Wonder of the Worlds Sesh Heri, published 2005 by Lost Continent Library, is the first in a trilogy of novels featuring secret agent Harry Houdini facing off against a Martian invasion in the late 19th and early 20th centuries.

Plot introduction
In the first installment, Wonder of the Worlds, Nikola Tesla, Mark Twain and Houdini pursue Martian agents who have stolen a powerful crystal from Tesla at the historically pivotal 1893 Columbia Exposition in Chicago. Along for the ride aboard Tesla's airship are other historical figures, reporters Lillie West and George Ade, as well as Kolman Czito, Tesla's assistant. On the journey to the Red Planet, the adventurers are treated to a hidden history of conflict between the Earth and Mars, as well as Tesla's stunning knowledge of geophysics of the two planets.
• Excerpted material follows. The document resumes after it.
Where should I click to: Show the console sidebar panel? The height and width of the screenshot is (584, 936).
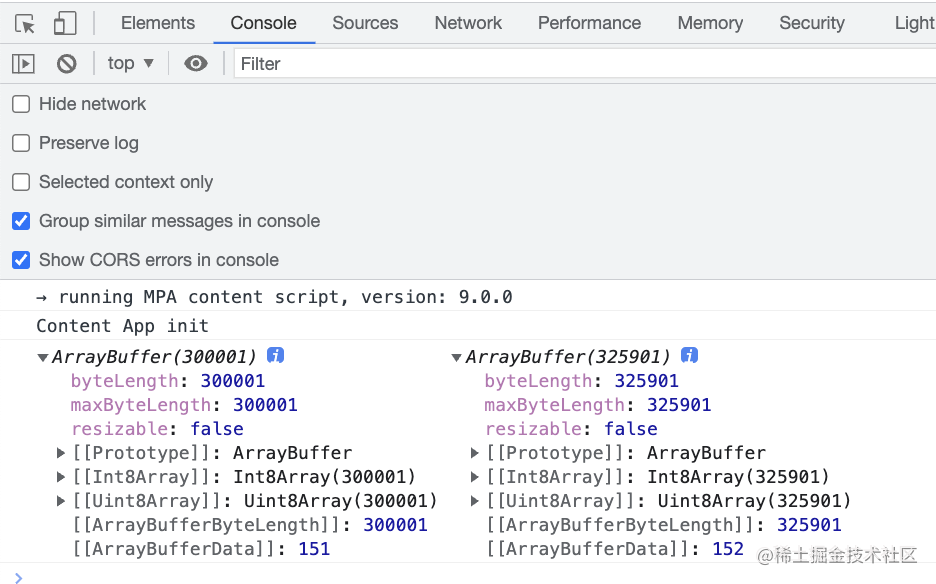tap(23, 64)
Upon arrival on Mars, the team pursues the crystal deep into the underground civilization ruled by Kel, the mad emperor determined to subjugate Earth with the power of the crystal.

Houdini the Spy?
Almost a year after publication of Wonder of the Worlds, the 2006 release of The Secret Life of Houdini: The Making of America's First Superhero by William Kalush and Larry Sloman, presents biographical material supporting the theory that Harry Houdini was, indeed, a secret government agent during the years this trilogy takes place.

Publication

Wonder of the Worlds By Sesh Heri () contains illustrations by the author.

Trilogy
The Wonder of the Worlds trilogy continues in Metamorphosis and The Lost Pleaid.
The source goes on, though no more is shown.